Today, the Centers for Medicare & Medicaid Services finalized the Comprehensive Care for Joint Replacement (CJR) model, set to begin on April 1, 2016, which will hold hospitals accountable for the quality of care they deliver to Medicare fee-for-service beneficiaries for hip and knee replacements and/or other major leg procedures from surgery through recovery. Through this payment model, hospitals in 67 geographic areas will receive additional payments if quality and spending performance are strong or, if not, potentially have to repay Medicare for a portion of the spending for care surrounding a lower extremity joint replacement (LEJR) procedure.

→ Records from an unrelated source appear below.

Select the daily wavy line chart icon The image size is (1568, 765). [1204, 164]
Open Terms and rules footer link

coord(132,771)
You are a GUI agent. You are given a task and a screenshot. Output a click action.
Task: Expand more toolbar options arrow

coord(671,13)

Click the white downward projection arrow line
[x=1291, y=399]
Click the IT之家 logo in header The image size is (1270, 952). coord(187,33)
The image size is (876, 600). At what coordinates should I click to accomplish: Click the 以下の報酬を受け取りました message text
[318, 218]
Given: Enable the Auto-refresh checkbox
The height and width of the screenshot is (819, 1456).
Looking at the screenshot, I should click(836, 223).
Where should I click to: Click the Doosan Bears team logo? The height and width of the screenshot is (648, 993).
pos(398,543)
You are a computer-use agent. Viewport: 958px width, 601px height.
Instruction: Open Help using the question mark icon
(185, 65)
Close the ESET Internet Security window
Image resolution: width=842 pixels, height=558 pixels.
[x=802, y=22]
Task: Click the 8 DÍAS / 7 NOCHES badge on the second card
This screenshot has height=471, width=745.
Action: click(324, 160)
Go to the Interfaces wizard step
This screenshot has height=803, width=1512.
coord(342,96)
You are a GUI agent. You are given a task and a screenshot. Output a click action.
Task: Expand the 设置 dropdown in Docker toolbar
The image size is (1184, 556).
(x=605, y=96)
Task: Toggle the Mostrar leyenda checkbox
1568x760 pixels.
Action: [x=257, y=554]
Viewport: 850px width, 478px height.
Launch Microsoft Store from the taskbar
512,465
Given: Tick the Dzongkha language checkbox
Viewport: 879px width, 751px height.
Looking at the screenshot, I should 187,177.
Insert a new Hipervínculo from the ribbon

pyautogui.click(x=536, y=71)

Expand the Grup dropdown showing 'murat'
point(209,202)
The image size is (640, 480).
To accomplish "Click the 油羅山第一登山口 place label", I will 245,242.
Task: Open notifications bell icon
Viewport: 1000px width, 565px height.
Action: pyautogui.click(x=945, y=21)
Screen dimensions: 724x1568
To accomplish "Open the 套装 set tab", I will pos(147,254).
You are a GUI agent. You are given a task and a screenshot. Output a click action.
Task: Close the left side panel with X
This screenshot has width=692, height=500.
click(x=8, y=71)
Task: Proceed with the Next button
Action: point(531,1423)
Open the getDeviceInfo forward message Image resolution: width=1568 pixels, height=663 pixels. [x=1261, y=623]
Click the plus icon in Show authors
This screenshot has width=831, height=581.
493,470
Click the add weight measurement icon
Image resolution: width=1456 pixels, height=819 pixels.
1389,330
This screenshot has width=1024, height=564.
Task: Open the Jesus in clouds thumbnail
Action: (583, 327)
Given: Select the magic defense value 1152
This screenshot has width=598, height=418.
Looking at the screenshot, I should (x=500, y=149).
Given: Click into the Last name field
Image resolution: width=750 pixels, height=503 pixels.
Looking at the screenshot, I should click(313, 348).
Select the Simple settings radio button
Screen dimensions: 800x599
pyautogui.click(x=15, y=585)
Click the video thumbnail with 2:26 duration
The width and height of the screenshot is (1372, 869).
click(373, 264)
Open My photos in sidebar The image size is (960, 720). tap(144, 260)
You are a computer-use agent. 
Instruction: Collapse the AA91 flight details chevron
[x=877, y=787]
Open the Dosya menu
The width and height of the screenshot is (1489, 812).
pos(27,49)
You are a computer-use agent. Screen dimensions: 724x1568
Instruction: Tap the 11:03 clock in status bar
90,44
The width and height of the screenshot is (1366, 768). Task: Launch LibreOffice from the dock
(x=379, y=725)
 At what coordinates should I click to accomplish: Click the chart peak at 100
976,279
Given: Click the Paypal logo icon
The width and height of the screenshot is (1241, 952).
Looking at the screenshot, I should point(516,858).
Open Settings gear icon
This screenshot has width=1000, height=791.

The model’s goal is to give hospitals a financial incentive to work with physicians, home health agencies, skilled nursing facilities, and other providers to make sure beneficiaries get the coordinated care they need. Today, beneficiaries receive care from many providers and suppliers, with each having their own coordination efforts. This can lead to confusion and in some cases, multiple care plans and instructions for beneficiaries that conflict and can lead to re-hospitalizations and complications. CMS will help hospitals improve care delivery and care coordination by providing spending and utilization data and facilitating the sharing of best practices.
“This model is about improving patient care. Patients want high quality, coordinated care -- not just for a day, but for an entire episode of care. Hospitals, physicians, and other providers who work together can be successful and improve care for patients in this model, and CMS will help providers succeed,” said Patrick Conway, M.D., CMS’ principal deputy administrator and chief medical officer.